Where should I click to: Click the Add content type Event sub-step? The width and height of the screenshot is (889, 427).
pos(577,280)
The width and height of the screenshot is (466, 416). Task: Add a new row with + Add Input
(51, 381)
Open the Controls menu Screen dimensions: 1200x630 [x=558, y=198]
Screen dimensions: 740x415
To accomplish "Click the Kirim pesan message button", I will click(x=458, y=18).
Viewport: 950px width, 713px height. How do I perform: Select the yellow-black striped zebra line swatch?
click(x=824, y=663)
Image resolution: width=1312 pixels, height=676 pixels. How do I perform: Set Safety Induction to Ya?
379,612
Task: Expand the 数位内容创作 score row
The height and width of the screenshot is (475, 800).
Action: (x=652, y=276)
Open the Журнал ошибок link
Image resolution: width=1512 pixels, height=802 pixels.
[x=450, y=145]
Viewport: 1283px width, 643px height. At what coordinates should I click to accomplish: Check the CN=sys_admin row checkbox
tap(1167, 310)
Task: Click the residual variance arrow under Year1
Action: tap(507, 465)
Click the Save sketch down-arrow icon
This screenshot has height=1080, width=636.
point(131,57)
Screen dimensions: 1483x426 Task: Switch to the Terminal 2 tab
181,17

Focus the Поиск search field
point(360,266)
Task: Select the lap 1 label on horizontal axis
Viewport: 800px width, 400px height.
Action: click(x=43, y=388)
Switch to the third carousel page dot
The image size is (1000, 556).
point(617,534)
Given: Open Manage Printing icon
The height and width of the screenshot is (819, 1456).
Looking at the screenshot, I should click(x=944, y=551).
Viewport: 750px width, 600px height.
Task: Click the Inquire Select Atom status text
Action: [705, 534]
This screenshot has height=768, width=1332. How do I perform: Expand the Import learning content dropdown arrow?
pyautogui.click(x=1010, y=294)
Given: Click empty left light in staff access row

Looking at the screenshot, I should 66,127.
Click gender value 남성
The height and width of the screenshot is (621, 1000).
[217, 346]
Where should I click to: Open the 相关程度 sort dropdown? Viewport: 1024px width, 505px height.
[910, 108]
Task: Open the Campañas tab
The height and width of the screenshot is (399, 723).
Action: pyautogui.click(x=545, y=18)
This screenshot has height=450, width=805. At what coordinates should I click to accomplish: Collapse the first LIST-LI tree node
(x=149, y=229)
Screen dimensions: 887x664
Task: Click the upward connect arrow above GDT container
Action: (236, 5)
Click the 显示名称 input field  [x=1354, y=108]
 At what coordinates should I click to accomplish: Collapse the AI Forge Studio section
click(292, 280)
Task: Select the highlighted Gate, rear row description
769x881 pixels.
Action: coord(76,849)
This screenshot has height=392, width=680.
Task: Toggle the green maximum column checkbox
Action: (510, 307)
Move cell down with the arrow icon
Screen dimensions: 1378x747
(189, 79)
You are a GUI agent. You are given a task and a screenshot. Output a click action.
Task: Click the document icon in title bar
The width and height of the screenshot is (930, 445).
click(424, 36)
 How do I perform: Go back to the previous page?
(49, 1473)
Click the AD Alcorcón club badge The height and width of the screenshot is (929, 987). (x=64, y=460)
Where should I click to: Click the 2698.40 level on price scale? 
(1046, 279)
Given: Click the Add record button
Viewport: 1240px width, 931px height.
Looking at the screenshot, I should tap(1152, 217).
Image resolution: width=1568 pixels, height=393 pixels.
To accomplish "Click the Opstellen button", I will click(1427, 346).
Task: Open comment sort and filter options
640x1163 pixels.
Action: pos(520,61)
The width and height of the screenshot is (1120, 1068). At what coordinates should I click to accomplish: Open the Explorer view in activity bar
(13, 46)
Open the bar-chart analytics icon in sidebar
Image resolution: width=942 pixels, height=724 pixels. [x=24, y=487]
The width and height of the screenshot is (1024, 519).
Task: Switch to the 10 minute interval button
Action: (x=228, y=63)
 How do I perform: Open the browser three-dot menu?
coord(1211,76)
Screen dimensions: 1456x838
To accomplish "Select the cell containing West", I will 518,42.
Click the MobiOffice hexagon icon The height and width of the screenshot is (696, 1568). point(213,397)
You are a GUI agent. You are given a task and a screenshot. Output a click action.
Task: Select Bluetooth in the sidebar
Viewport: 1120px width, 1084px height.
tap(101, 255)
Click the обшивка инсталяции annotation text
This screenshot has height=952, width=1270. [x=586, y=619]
•••••
> **Problem statement**
Lines wanted from the listing above: the line with "Where should I click to: Click the 2698.40" up to and including the line with "Click the MobiOffice". Please write them out exactly, adding nothing else.

> **Task response**
Where should I click to: Click the 2698.40 level on price scale? 
(1046, 279)
Given: Click the Add record button
Viewport: 1240px width, 931px height.
Looking at the screenshot, I should tap(1152, 217).
Image resolution: width=1568 pixels, height=393 pixels.
To accomplish "Click the Opstellen button", I will click(1427, 346).
Task: Open comment sort and filter options
640x1163 pixels.
Action: pos(520,61)
The width and height of the screenshot is (1120, 1068). At what coordinates should I click to accomplish: Open the Explorer view in activity bar
(13, 46)
Open the bar-chart analytics icon in sidebar
Image resolution: width=942 pixels, height=724 pixels. [x=24, y=487]
The width and height of the screenshot is (1024, 519).
Task: Switch to the 10 minute interval button
Action: (x=228, y=63)
 How do I perform: Open the browser three-dot menu?
coord(1211,76)
Screen dimensions: 1456x838
To accomplish "Select the cell containing West", I will 518,42.
Click the MobiOffice hexagon icon The height and width of the screenshot is (696, 1568). point(213,397)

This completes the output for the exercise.